発動機の収集を始めた友人。
どういうわけか友人が発動機に憑りつかれたかのように集め始めた。それで何かを動かすというのではなく、農家の納屋で眠っている鉄屑のような発動機を譲り受けて貰って、自宅の庭で整備して回して遊んでいる。
変な趣味だな、と言うと、全国的なブームだという。好きな人は百台以上も収集して整備して回して楽しんでいるというから驚きだ。友人も既に収集台数は十台を越えている。
確かに記憶の中で発動機は活躍している姿が鮮やかに残っている。
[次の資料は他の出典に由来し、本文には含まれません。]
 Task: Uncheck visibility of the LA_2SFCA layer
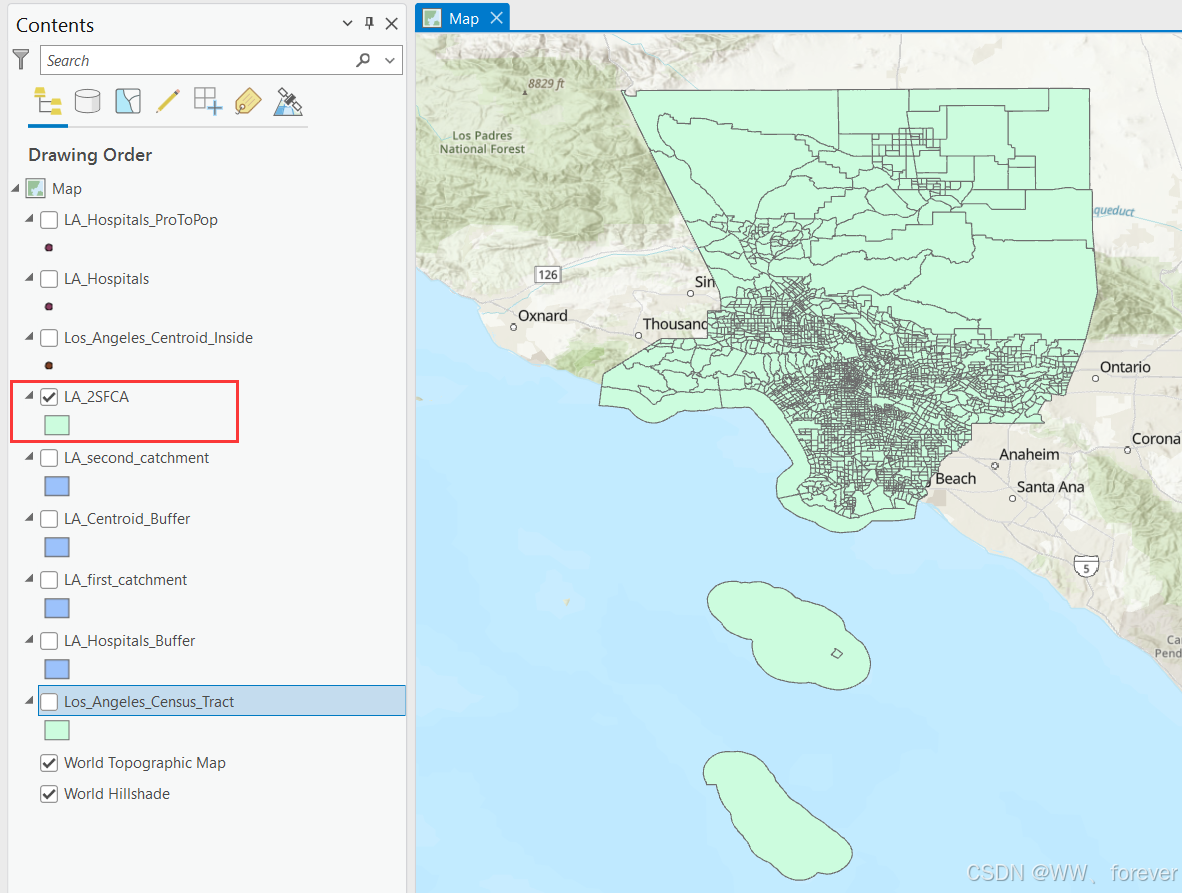click(49, 396)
稲刈りの終わった田に発動機を据えて脱穀機を幅広ベルトで回していたのを覚えている。
他にも田の灌漑に発動機を回してベルトでポンプを回して小川から水を汲み上げていた。ポンポンという軽快な音がして、3.5馬力程度の動力で結構長時間働いていた。ピストンの上の冷却用の水ダンクから湯気が上がっていた。
この時期には麓の空き地に据えた発動機の動力で帯鋸を回して材木を挽いていた。その友人は私より数ヶ月年上だが、去年脳梗塞を患ったばかりだ。幸いにも自覚症状が出てすぐに救急車で病院へ搬送されたため、脳梗塞による障害はほとんど出ていない。
もっとも今も定期的に懸命のリハビリを続けているという。その脳梗塞で入院しているうちに発動機に愛着を持つようになったという。何がどのような切っ掛けになるは判然としないが、長くはない人生の余生で何かに狂ってみるのも悪くはない、と思わされた。